The Seller owns the parcels of real estate listed or described on Schedule 1.3(a) hereto, together with all buildings and improvements located thereon (collectively, the “Owned Real Property”). At Closing, the Seller will convey the Owned Real Property to the Buyer by special warranty deed in the form attached hereto as Exhibit “L” (the “Special Warranty Deed”). The Buyer will acquire the Owned Real Property “AS IS, WHERE IS”. If a separate entity is formed to acquire the Owned Real Property, such entity will not charge the Buyer lease amounts in excess of market rates and, in any event, lease amounts will not exceed 6% of Gross Sales, as defined in the Franchise Agreement. The Buyer’s right to acquire the Owned Real Property is subject to and conditioned upon the Buyer’s consummation of the Acquisition.
(b) Leased Real Property.
The Seller leases from third parties the parcels of real estate listed or described on Schedule 1.3(b) (collectively, the “Leased Real Property”) pursuant to existing real property leases (the “Real Property Leases”). The Buyer hereby agrees to execute an Assignment and Assumption of Lease Agreement and Blanket Guaranty, substantially in the form attached as Exhibit “I” hereto, with respect to each parcel of Leased Real Property, pursuant to which the Buyer will assume all of Seller’s right, title and interest in and to, and will agree to faithfully perform, pay and discharge when due all of the terms, covenants, liabilities and obligations of the Seller under, the Real Property Lease related to such parcel of the Leased Real Property.
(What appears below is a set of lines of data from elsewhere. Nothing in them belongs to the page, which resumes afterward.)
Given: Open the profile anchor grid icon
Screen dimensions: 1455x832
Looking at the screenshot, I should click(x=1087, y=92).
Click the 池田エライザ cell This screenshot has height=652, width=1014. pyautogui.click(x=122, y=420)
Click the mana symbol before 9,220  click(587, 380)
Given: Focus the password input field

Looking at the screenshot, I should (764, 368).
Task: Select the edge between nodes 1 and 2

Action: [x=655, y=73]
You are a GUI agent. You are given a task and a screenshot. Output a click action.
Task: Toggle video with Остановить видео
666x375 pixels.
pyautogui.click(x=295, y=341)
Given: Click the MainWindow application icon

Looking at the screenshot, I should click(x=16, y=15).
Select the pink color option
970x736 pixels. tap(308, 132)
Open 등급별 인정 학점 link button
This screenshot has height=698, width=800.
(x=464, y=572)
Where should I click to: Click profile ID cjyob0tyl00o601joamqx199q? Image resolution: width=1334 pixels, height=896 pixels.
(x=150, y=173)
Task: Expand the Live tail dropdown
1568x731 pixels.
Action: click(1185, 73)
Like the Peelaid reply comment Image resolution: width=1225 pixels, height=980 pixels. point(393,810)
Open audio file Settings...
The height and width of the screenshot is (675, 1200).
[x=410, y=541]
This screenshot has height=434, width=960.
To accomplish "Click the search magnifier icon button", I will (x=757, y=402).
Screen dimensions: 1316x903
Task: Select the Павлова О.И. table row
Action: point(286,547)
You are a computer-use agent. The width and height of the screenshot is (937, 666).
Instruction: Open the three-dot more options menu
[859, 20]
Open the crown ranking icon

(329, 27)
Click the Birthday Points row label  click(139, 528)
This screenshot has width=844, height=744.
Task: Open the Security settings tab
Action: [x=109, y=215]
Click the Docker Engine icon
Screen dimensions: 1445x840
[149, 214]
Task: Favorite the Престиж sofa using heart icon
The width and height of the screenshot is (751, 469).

The Buyer also agrees to name the Seller as an additional insured with respect to its insurance coverage required to be carried under the terms of the Real Property Leases related to each Leased Real Property to indemnify the Seller from any losses resulting from any contingent liability that Seller may have with respect to the Leased Real Property. The Seller agrees to use reasonable, good-faith efforts to obtain:
(i) from each landlord from whom consent to an assignment of a Real Property Lease to the Buyer is required, a consent to such assignment; and
(ii) from each landlord, an estoppel certificate with respect to each Real Property Lease.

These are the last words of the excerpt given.